# need the MP design pros, new room build



## strawberrycough (Jul 14, 2008)

hello all

working on a attic grow room. ebb and flow system. would like 6 flowering plants and a area for seedings and veg. it is 7' by 9' and 66" tall at the sides and tapers to 81" at the middle.

2- 4 foot flouresent for seed and veg
1- 400 watt hps w/blue spectrum (small plug for HTG)  
rockwool plugs and blocks with hydroton medium.
all res. pumps and plumbing has been sourced and aquired

have 2 strains to start from seed

DP strawberry cough (hence the SN)
DP hollands hope (? why i picked a outdoor strain)

this is my first full scale grow. have done 2 plants in soil years ago.
with the wealth of knowledge here and my ability to make anything happen i wont fail.
:watchplant: 
attached is a artist rendering of the floor plan


----------



## King Bud (Jul 14, 2008)

I would try to find a different place to grow. Doing it in the attic is iffy, largely because the atmosphere up there is so variable. I know mine can get stifling hot. When you change the intake/exhaust of the attic, you're really messing with the whole house, so you better know what you're doing.

That's not to say that it's not doable.. just be aware it makes things more difficult. I'm sure I don't have to tell you that it's harder to get up there, too  .

It could maybe work.. if you sealed off the grow areas, and vented (both intake and exhaust) into other rooms (NOT into the attic, you'd be inviting issues of mold and what not, especially with hydro).

This is a bit beyond my skill level. Maybe some others will better help. :doh: 

Best of luck to ya :cool2:


----------



## strawberrycough (Jul 14, 2008)

thanks king!

the room is sealed, i lined the interior with 6mil poly and refletix insulation on the exterior. i am pulling conditioned air from in the house and exhausting out the roof top. i recently added a gable fan and soffit vents to keep attic ambient temps close to outside temperature.

guess that should have been noted in the original post


----------



## King Bud (Jul 14, 2008)

Yep, that sure makes things easier   
edit: woops, it was mentioned in your sketch, muh bad!

You certainly have enough floorspace to grow.. the height seems like the issue.

I am inexperienced with HID, but as I understand it, you need a minimum distance between the reflector and the ceiling, as well as a minimum distance from the plants themselves.

I don't know what these distances are, and I can't find it in the stickies right now. 

There might be ways around this.. in my recent time back, I quickly glanced at this grow which has a  water cooled hood. This is way beyond me, so you better get in touch with Gill if you take that path.

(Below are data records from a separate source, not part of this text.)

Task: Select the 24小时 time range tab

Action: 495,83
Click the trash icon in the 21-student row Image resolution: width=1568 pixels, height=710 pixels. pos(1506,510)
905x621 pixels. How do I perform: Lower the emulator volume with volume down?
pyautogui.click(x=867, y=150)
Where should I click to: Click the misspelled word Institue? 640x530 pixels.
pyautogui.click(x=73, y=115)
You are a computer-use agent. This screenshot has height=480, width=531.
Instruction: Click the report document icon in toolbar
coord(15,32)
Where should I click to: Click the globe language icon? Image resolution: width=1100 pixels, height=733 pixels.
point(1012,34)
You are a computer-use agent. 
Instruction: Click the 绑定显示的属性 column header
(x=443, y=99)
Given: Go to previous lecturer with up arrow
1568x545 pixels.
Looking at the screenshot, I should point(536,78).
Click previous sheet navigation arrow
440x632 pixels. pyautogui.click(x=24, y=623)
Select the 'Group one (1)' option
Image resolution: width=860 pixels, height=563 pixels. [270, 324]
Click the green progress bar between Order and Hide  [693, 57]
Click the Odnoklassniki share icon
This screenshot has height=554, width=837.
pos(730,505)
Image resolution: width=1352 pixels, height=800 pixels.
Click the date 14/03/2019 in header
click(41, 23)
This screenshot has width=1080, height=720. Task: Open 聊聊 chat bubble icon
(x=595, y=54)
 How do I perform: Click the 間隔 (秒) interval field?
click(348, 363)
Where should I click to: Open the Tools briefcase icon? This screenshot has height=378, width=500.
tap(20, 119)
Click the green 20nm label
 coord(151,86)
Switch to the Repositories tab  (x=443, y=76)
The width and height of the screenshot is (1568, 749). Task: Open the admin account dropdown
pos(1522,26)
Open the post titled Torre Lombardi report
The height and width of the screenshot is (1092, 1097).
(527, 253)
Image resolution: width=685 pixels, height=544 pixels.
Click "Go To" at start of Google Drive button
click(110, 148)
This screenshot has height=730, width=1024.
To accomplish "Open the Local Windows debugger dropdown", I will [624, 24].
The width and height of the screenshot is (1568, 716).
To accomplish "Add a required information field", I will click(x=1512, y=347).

Another height issue is the fact that it's ebb and flow. The simplest system requires the grow space to rest on top of the reservoir.. eliminating even more height.

If you went with a system like this, then you could save on height. But it's more costly/complicated.

With this being your first hydro grow, I recommend not sprouting all the seeds at once. It would be a shame to lose them all if you forgot to adjust the water one weekend.

Even though you're venting out of the roof, I think it's a good idea to invest in a carbon filter. You never know.. maybe if the wind goes stagnant, and a bratty hooligan sniffs the right area.. you might end up with a break in or something. Just something to think about I guess


----------



## strawberrycough (Jul 14, 2008)

thanks again king!

scrubber will be in the works. dont want to draw any speculation!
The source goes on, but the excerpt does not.